As such, Ghosh has failed to carry his burden of proving that the Act is vague and that it clearly, palpably and plainly violates the Constitution. Accordingly, the order of the Board is affirmed.

ORDER

NOW, December 2, 1997, the order of the Board of Medicine at Docket No. 0148-49-96, dated November 19,1996 is hereby affirmed.

. Act of October 15, 1975, P.L. 390, No. Ill, its amended, 40 P.S. §§ 1301.101—1301.1006.

. Appellate review over an agency adjudication is limited to determining whether the agency action is in violation of the constitutional rights of the appellant, or is not in accordance with law or that the provisions of 2 Pa.C.S. §§ 501—508 (relating to practice and procedure of Commonwealth agencies) have been violated in the proceedings before the agency, or that any finding of fact made by the agency and necessary to support its adjudication is not supported by substantial evidence. 2 Pa.C.S. § 704. See also Slawek v. Board of Medical Education and Licensure, 526 Pa. 316, 586 A.2d 362 (1991). In addition, whether the agency's adjudication is "not in accordance with law" includes reviewing whether "the agency decision represents a ‘manifest and flagrant abuse of discretion or a purely arbitrary execution of the agency’s duties or functions.’ ” Slawek, 526 Pa. at 322 n. 4, 586 A.2d at 365 n. 4 (quoting Blumenschein v. Pittsburgh Housing Authority, 379 Pa. 566, 573, 109 A.2d 331, 335 (1954), appeal dismissed, 350 U.S. 806, 76 S.Ct. 68, 100 L.Ed. 724 (1955)).

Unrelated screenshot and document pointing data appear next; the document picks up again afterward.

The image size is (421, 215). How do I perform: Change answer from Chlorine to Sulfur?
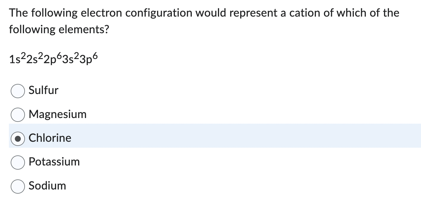tap(18, 91)
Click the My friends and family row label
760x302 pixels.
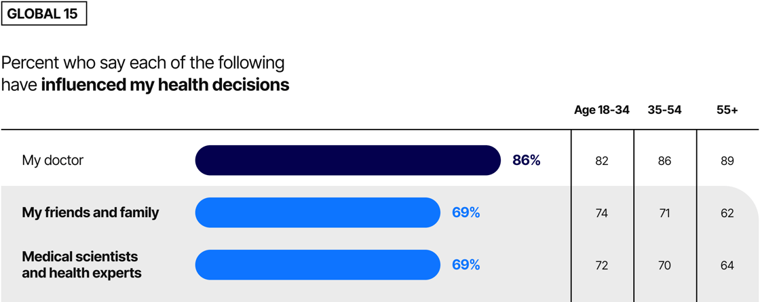pos(91,213)
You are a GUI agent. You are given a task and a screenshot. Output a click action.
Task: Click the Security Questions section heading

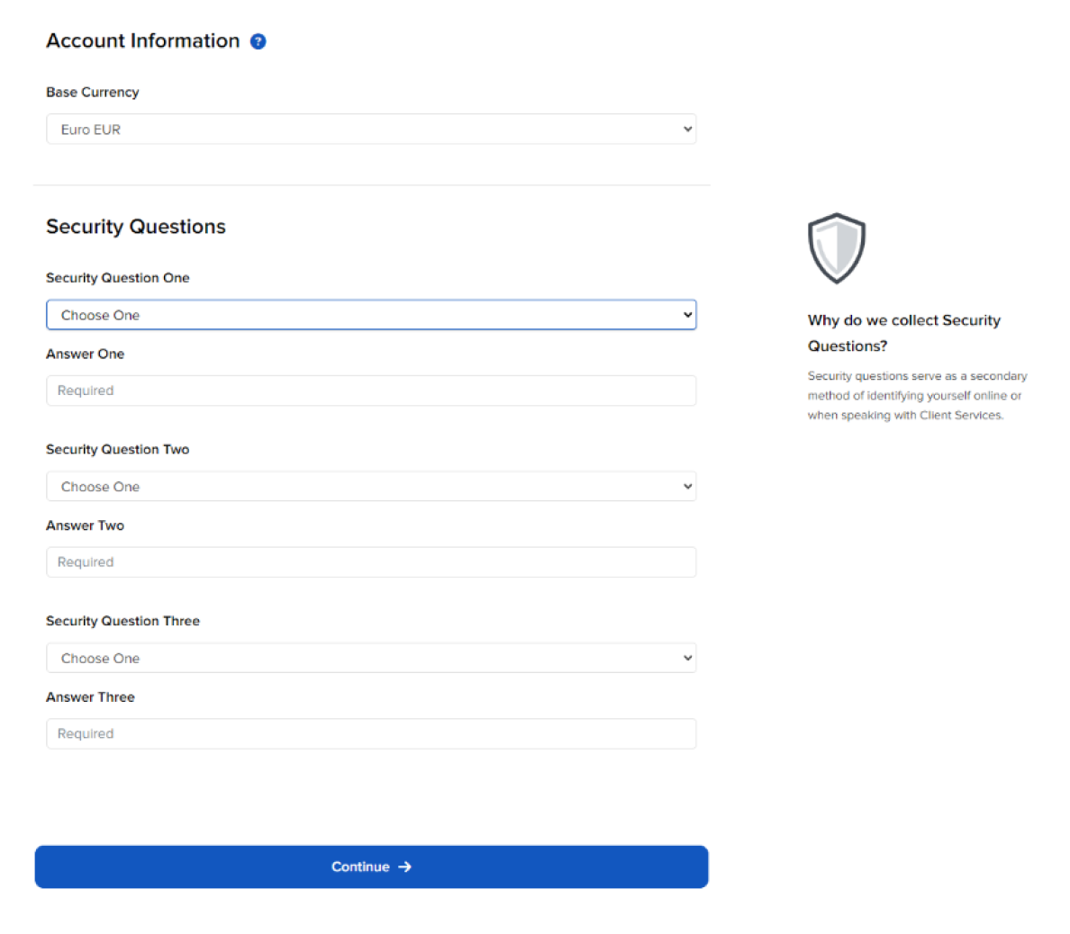pyautogui.click(x=135, y=227)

. Our conclusion that there is no ambiguity in the statute is bolstered by the existence of 31 Pa.Code § 245.8 which provides that

(a) The basic coverage insurance carrier shall promptly notify the fund in accordance with [31 Pa.Code] § 245.6 (relating to remittance of emergency surcharge amounts) of the identity of those health care providers who have failed to pay the emergency surcharge.
(b) If a health care provider fails to comply with section 701(e) of the act (40 P.S. § 1701(e)) or this chapter, the Director of the Fund will notify the applicable licensure board for possible disciplinary action against the health care provider's license under section 701(f) of the act (40 P.S. § 1301.701(f)).

Reading the regulation in pari materia with the Act, we conclude that this obliterates Ghosh’s argument that he had no notice that failure to pay in a timely fashion could subject him to disciplinary action. This is true, notwithstanding the fact that the Board did not specifically charge Ghosh with violation of any of the regulations contained in Title 31 of the Pa.Code.